Cockayne综合征并肾病综合征一家系的临床特征及遗传学分析

Clinical and molecular genetic study of Cockayne syndrome accompanied with nephrotic syndrome in a family

目的分析确诊Cockayne综合征同卵双生姐妹的临床特征及遗传学特点。方法患儿为2016年9月于首都儿科研究所附属儿童医院神经内科确诊为Cockayne综合征的双胞胎姐妹，对其临床表现、诊疗经过、血液生化、代谢检查和全外显子基因检测结果等进行分析。结果2例患儿初诊时4岁5个月，因＂生长发育落后4年余＂就诊。双胎之小，初诊时体质量14.0 kg，身高97 cm，头围43 cm；双胎之大，体质量15.5 kg，身高98 cm，头围43 cm。2例患儿新生儿期体健，8月龄会抬头，10月龄会坐，1岁可扶站，就诊时4岁5个月仍独走不稳。2岁时可喊爸妈，目前仅能发单音。患儿均有小头畸形，高鼻梁，眼窝凹陷，短下颌，日光敏感性皮疹，听力损害，意向性震颤，双下肢肌张力高。4.5岁时先后被确诊为肾病综合征，病理为肾小球微小病变，泼尼松治疗效果欠佳。头颅磁共振成像均提示大脑及小脑脑萎缩征象。

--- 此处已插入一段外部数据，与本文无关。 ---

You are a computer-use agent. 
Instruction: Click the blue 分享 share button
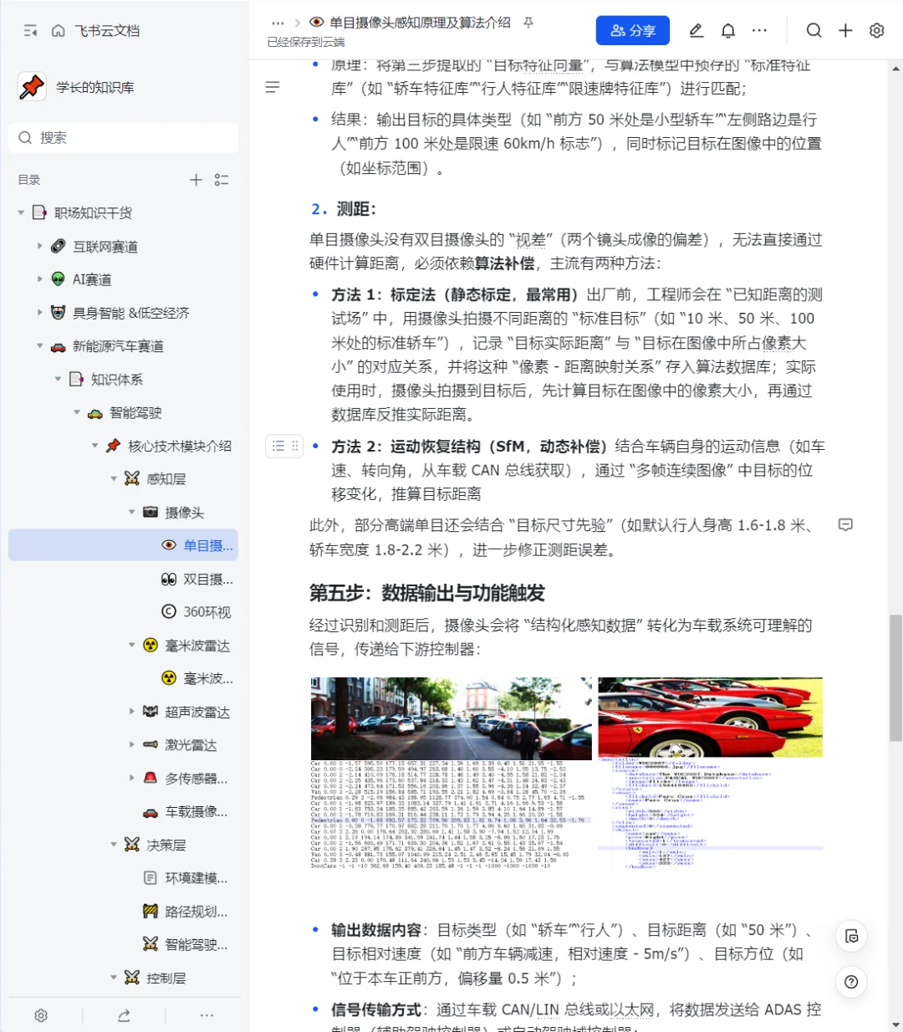point(632,30)
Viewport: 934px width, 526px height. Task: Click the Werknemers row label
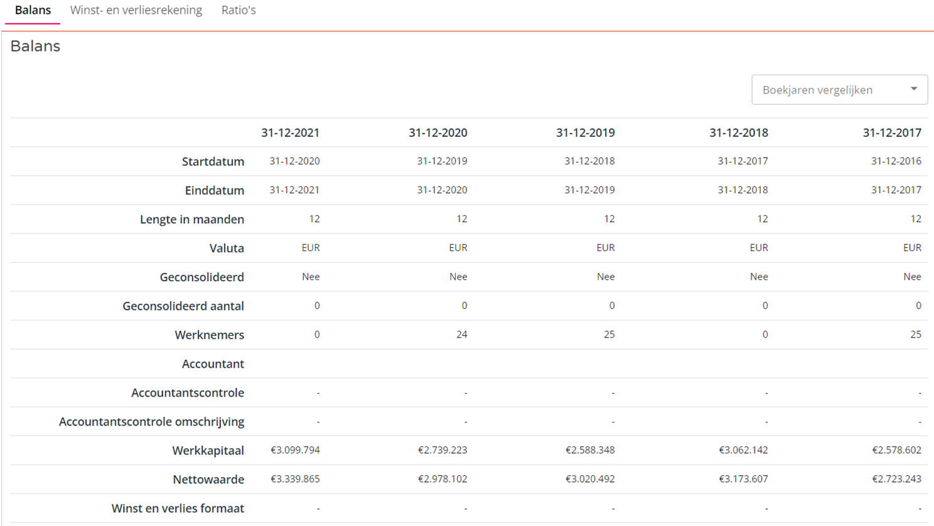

2例患儿ERCC8基因分析均为复合杂合突变，分别来自父母，受检者父亲携带ERCC8基因c.394_398delTTACA杂合移码突变，受检者母亲存在ERCC8基因第4外显子大片段杂合缺失。结论Cockayne综合征为常染色体隐性遗传，以发育落后、小头畸形、眼球内陷、皮肤日光过敏、听力受损为主要表现，还可累及肾脏等器官，存在ERCC8基因移码突变和杂合缺失以复合杂合形式致病。

Objective To analyze the clinical and genetics characteristics in twin sisters with Cockayne syndrome. Methods The identical twin sisters visited the Affiliated Children＇s Hospital of Capital Institute of Pediatrics in December 2016. The clinical presentations ,course of treatment,blood biochemistry ,metabolic screening and whole exon sanger sequencing were analyzed. Results These two patients were referred at 4 years and 5 months of age for growth failure and developmental delay. The younger sister manifested short stature （ only 97 cm） ,low weight （ 14.0 kg） and little head circumference （43 cm）, and the elder sister manifested short stature （only 98 cm） ,low weight （15.5 kg） and little head circumference （43 cm）. They were born with out adverse event, and then they kept the head up at 8 months of age. They could sit at 10 months of age, but they had not acquired independent walking ability up till now. They spoke their first words at 2 year of age, and made little progress after that. They had a variety of abnormal clinical features including cognitive deficits, microcephaly, thin pointy nose, sunken eyes, small chin, photosensitive rash, hearing impairment, volitional tremor and hypermyotonia. They had been diagnosed as nephrotic syndrome at 4.5 years old, with little response to prednisone. The renal biopsy revealed minimal change nephropathy. Cerebrum and cerebellum atrophy was detected by magnetic resonance image scanning. Two heterozygous ERCC8 mutations in both patients, c. 394_ 398delTFACA and large fragment deletion,were identified in the patient. The c. 394_398delTTACA mutation originated from his father. The exon 4 deletion from his mother caused the defection of the protein. Conclusions Cockayne syndrome is a rare autosomal recessive disease. It is not only characterized by developmental delay, microcephaly, sunken eyes, photosensitive rash and auditory abnormalities, but also can be involved in nephrotic syndrome. Cockayne syndrome can be caused by compound heterozygous mutation, including c. 394_398delTTACA and a large fragment deletion of exon 4 in ERCC8.